Volga Olga came in behind me and stood there looking like lost luggage.
California said, ‘Who’s that with her head in a bag? You should take a tip from her, Eva – it’s the only way you’d ever get a man.’
‘What dick-drip says I want one?’
‘All you slits want one,’ he said. He had acid oozing out of every pore, and his eyes were on fire.
‘Nniff?’ said Volga Olga.
Bob said, ‘Ease down, Carl.’
I said, ‘You got a mouth like an open drain, you got as much talent as a coat hanger and I see better manners than yours scrawled on the lavvy wall.’ And I bulled him out of the way and went to the changing room with Olga tagging along behind.
I like getting the last word. I like winning an argument. I bounced on my toes, feeling good.
Olga tore the black mask off. Underneath, her face was sopping, and if she’d been any redder she’d of stopped traffic. More fool her for wearing the sodding thing.
She’d forgotten about the bumps on her lumps or the lumps on her bumps. She said, ‘Who was that man in the gold lamé?’
‘California Carl,’ I said.
‘What’s the matter with him?’
‘Hormones.’
‘Eh?’
‘Steroids,’ I told her. ‘It’s enough to make any whore moan.’
‘Eh?’
I couldn’t be bothered to explain. I wanted a shower. But she said, ‘He’s serious. Isn’t he? The way he looked at you like, y’know, like he could’ve killed you. Like he’s really truly dangerous.’
I didn’t want to talk about him. I kept remembering the Eva mouse.
‘You keep clear of him, girl,’ I said.
‘But he’s gorgeous,’ said P
umpkin, and sighed. The girl was a giant eejit. She was much too young to be taken out of her vegetable patch. She needed advice from someone older and wiser.
So I said, ‘Take a cold shower, fool. California’s a psycho – don’t even think about him.’
I stripped down and went to the shower. My own lumps and bumps needed hot water. The elbow was swelling up again, but I was quite chuffed with tonight’s show. It’d been very short, but I’d shown what I could do against the odds. That pillock, Mr Deeds, handed me a know-nothing baby whale to fight against, but even so, I gave the crowd something to shout about. It could’ve been boring, but it wasn’t. Okay, so I had to get myself disqualified so that it didn’t look like a one-sided mess. But I’m prepared to make sacrifices for my art.

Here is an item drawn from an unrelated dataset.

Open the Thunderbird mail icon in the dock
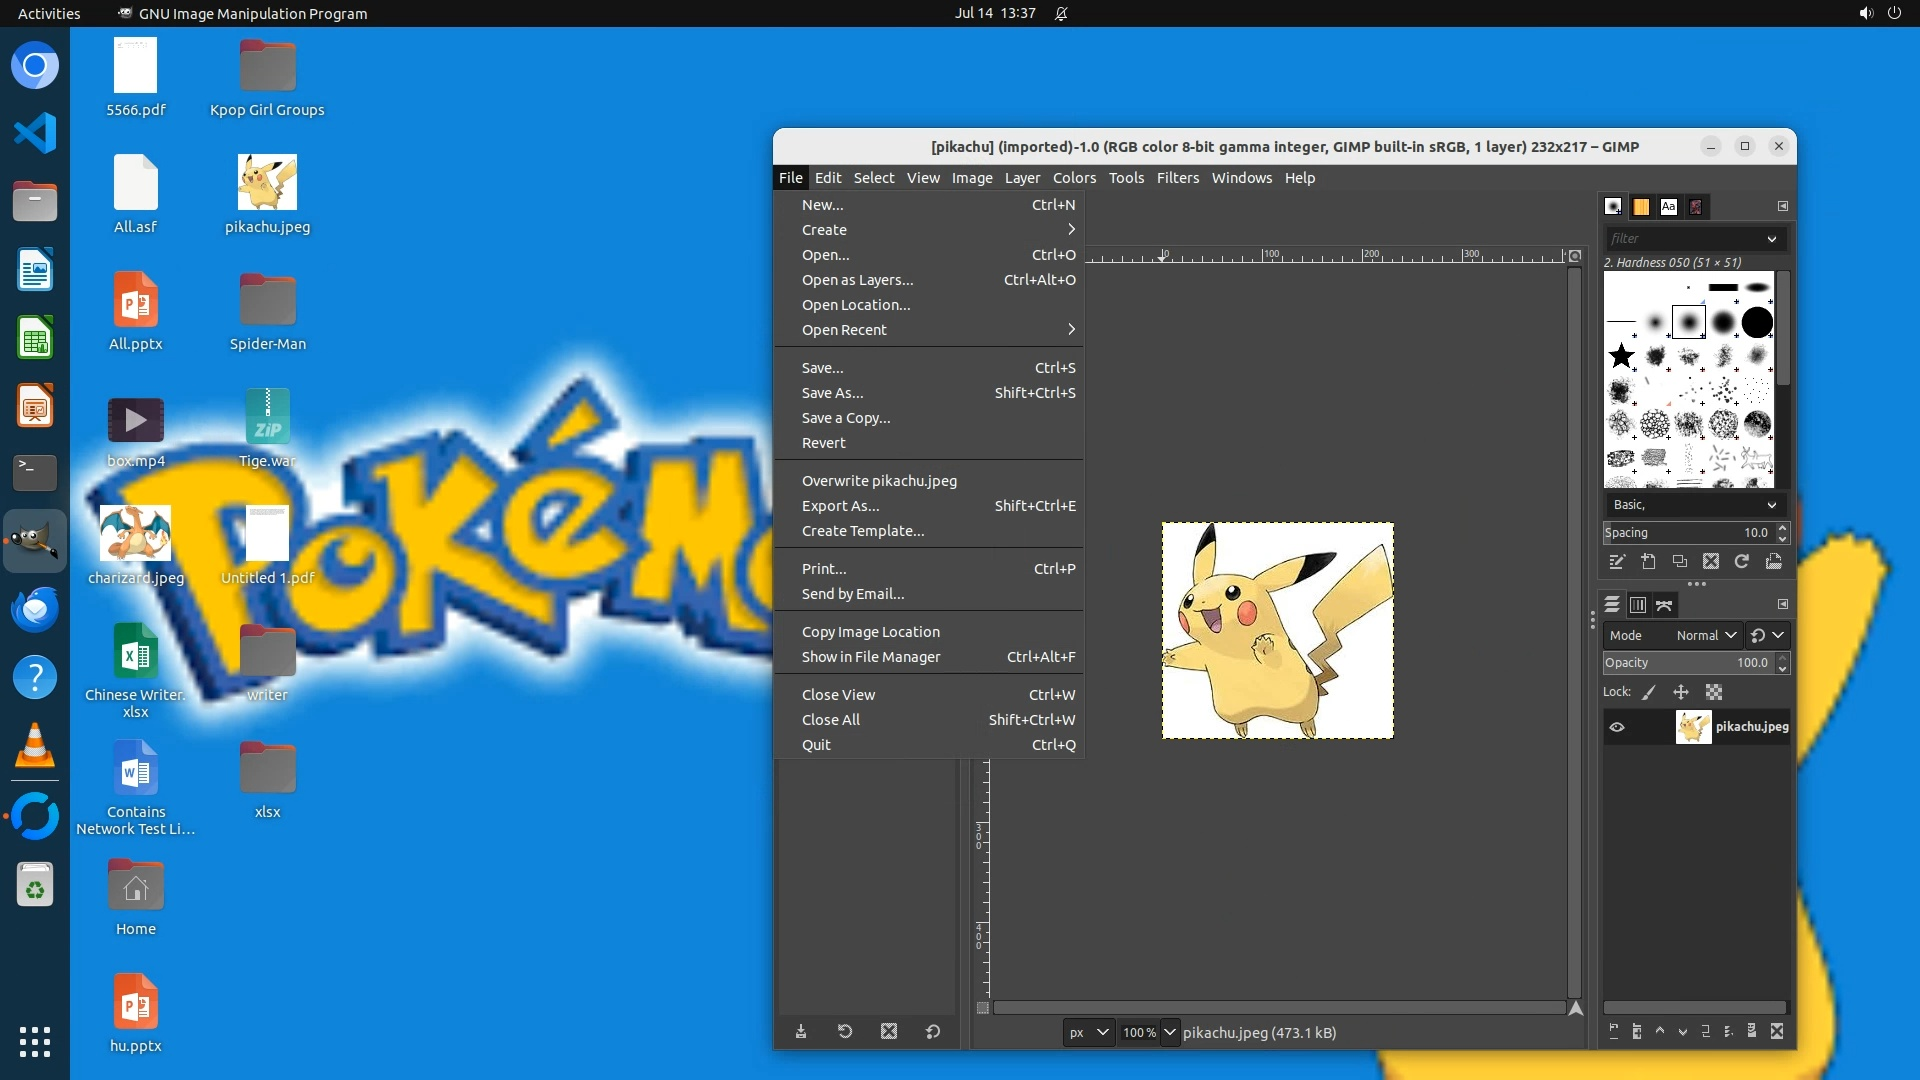The image size is (1920, 1080). [x=35, y=610]
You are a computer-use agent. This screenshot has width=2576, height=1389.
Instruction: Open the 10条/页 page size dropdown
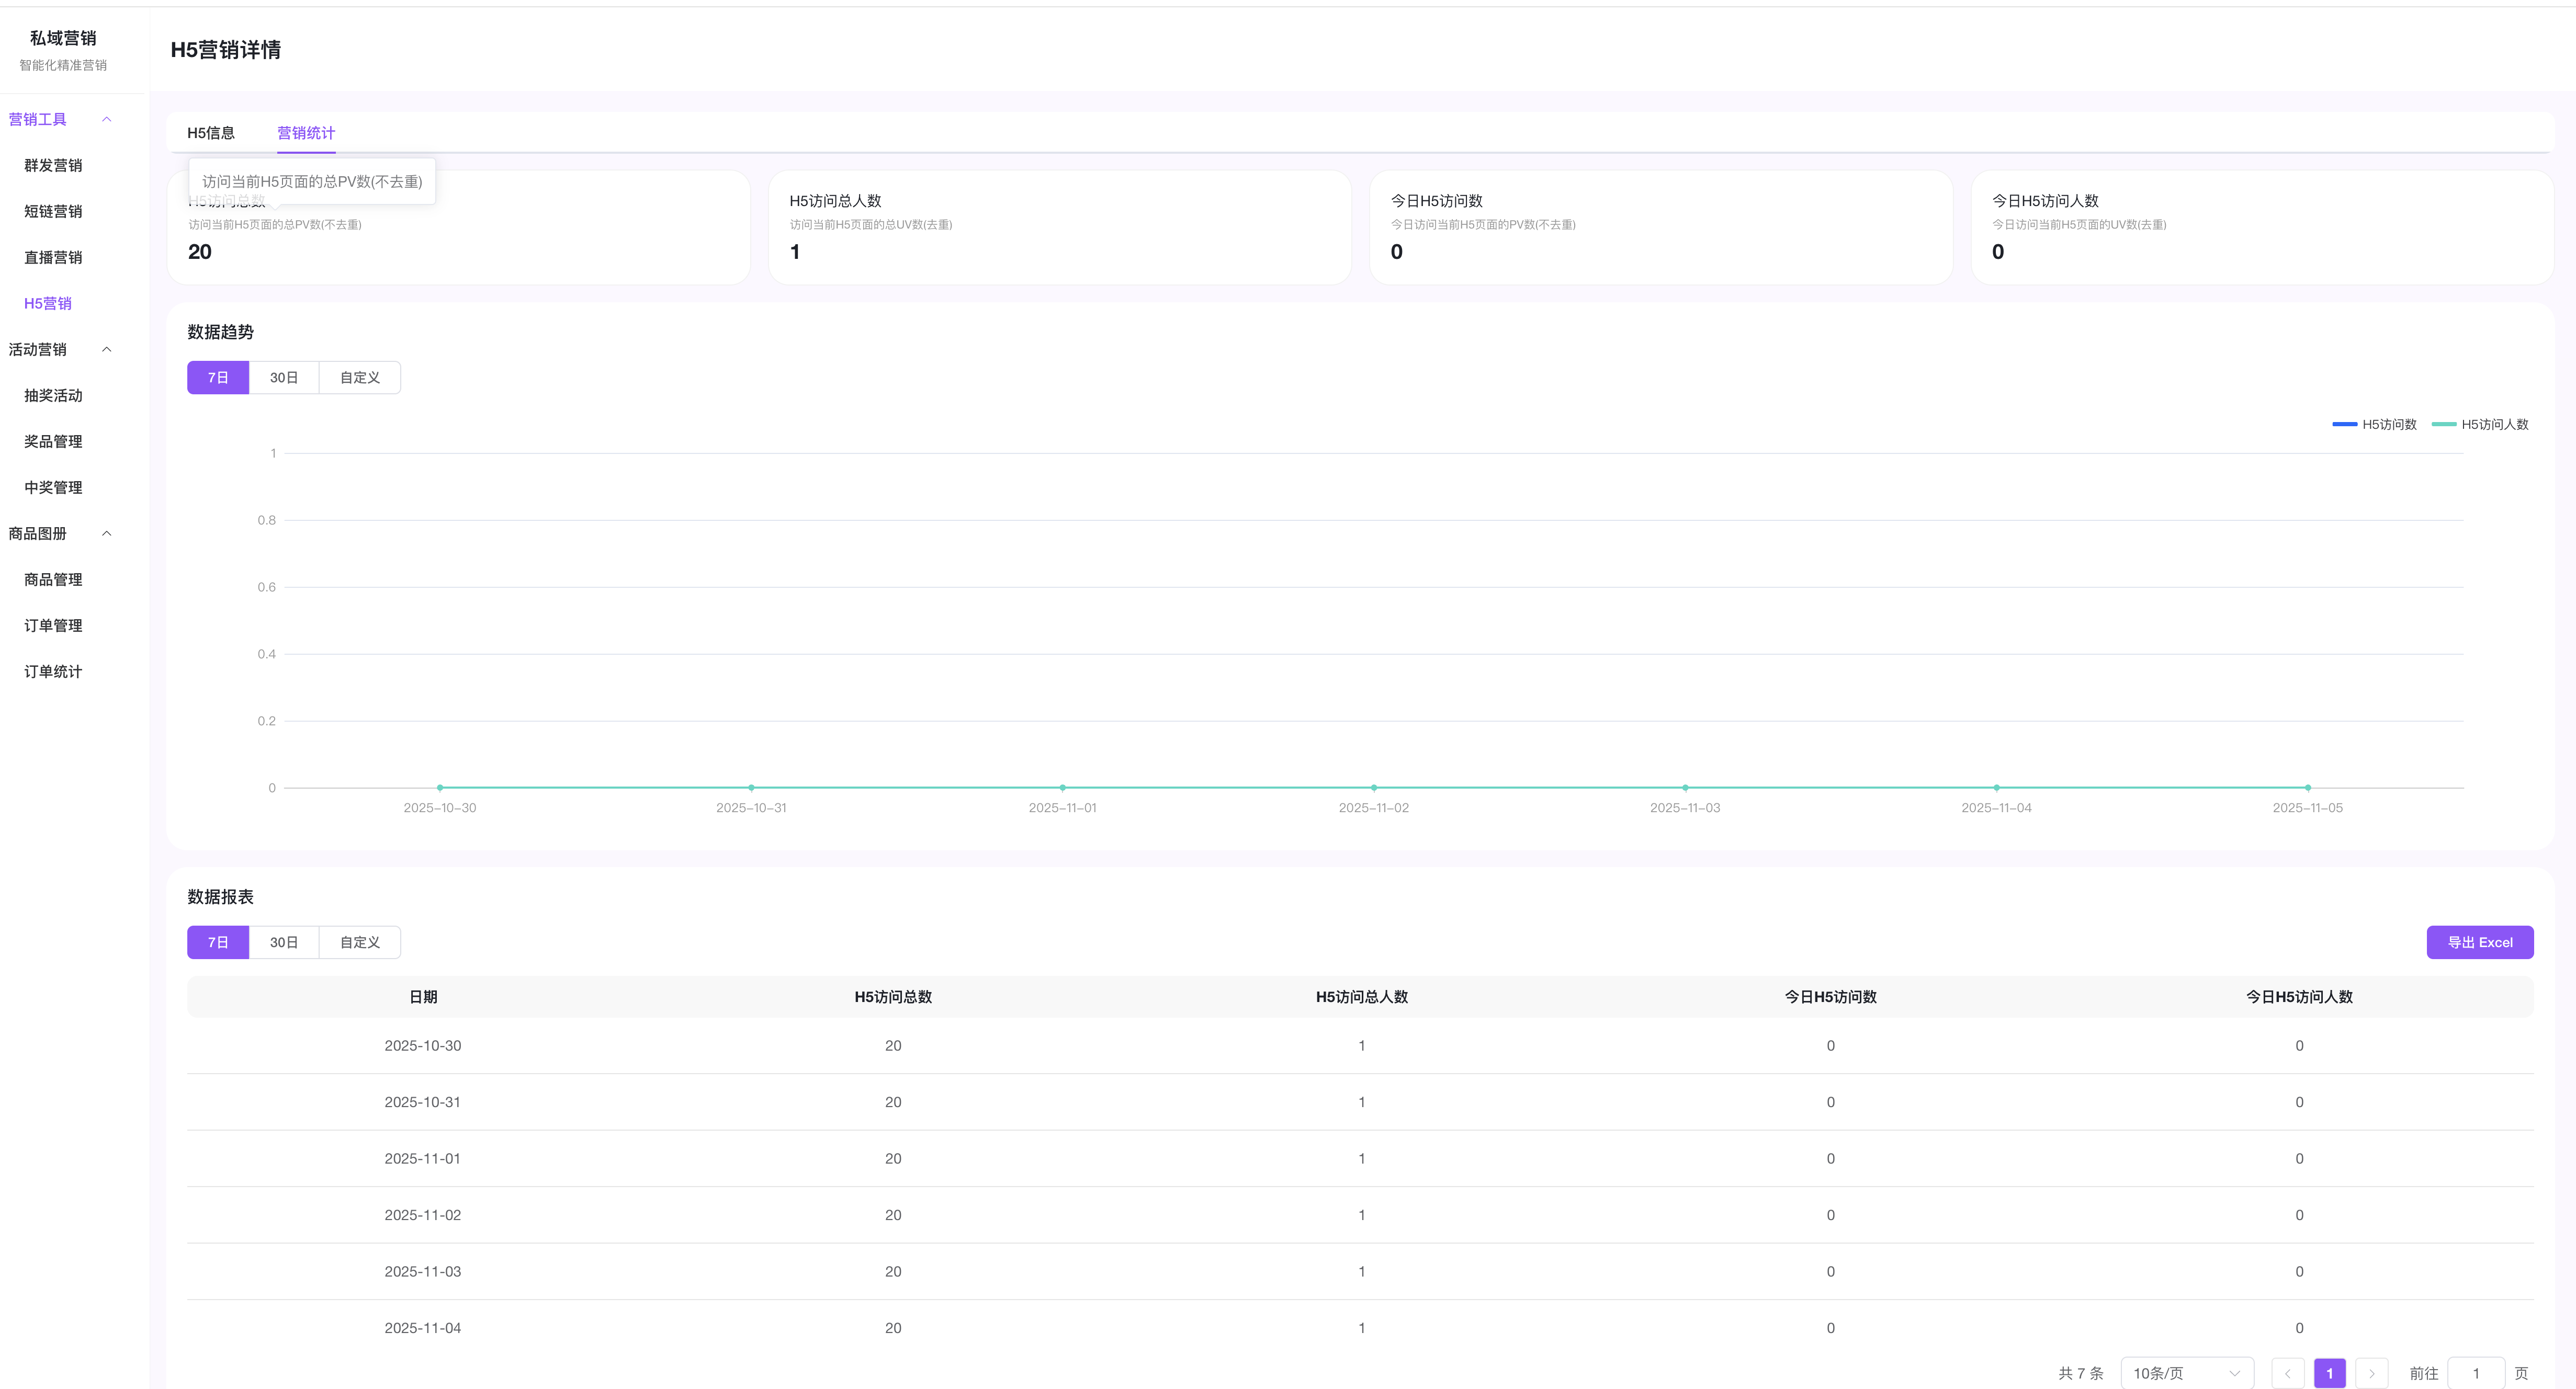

Olga must’ve got into the next stall because I heard water. And after a bit, through the splashing, this pitiful little voice went, ‘I was awful, wasn’t I, Eva?’
Which was a good sign. At least she didn’t think she was all right.
‘Hey, Eva?’
‘What?’
‘I said I was awful.’
‘I heard you.’
‘You mean you thought I was awful too?’
I was feeling generous, so I said, ‘Everyone got to start somewhere.’
When I got out of the shower Olga was already nearly dressed. She said, ‘I don’t know if I could take it.’
‘What?’
‘All that, y’know, what those people say to you. They’re so, like, angry. And rude. I don’t know if I could bear it.’
She didn’t know nothing.
I said, ‘It’s being a villain. It’s how you know you done good.’
She couldn’t even think about being a villain if she didn’t understand that.
‘But, out there, the people hate you.’
‘What are they supposed to do?’ I said. ‘Pat me on the head? It’s what a villain’s for. To be hated.’
‘But I don’t think I want to be hated,’ said Olga from the Volga, KGB agent. ‘I don’t like people not liking me. It really upsets me.’
Maybe God actually exists! Maybe He, She, or It was rewarding me for doing a good show.
I said, ‘Then don’t wear black, don’t wear a mask. That’s what villains wear. If you want to be a blue-eyes, wear pretty colours and lipstick.’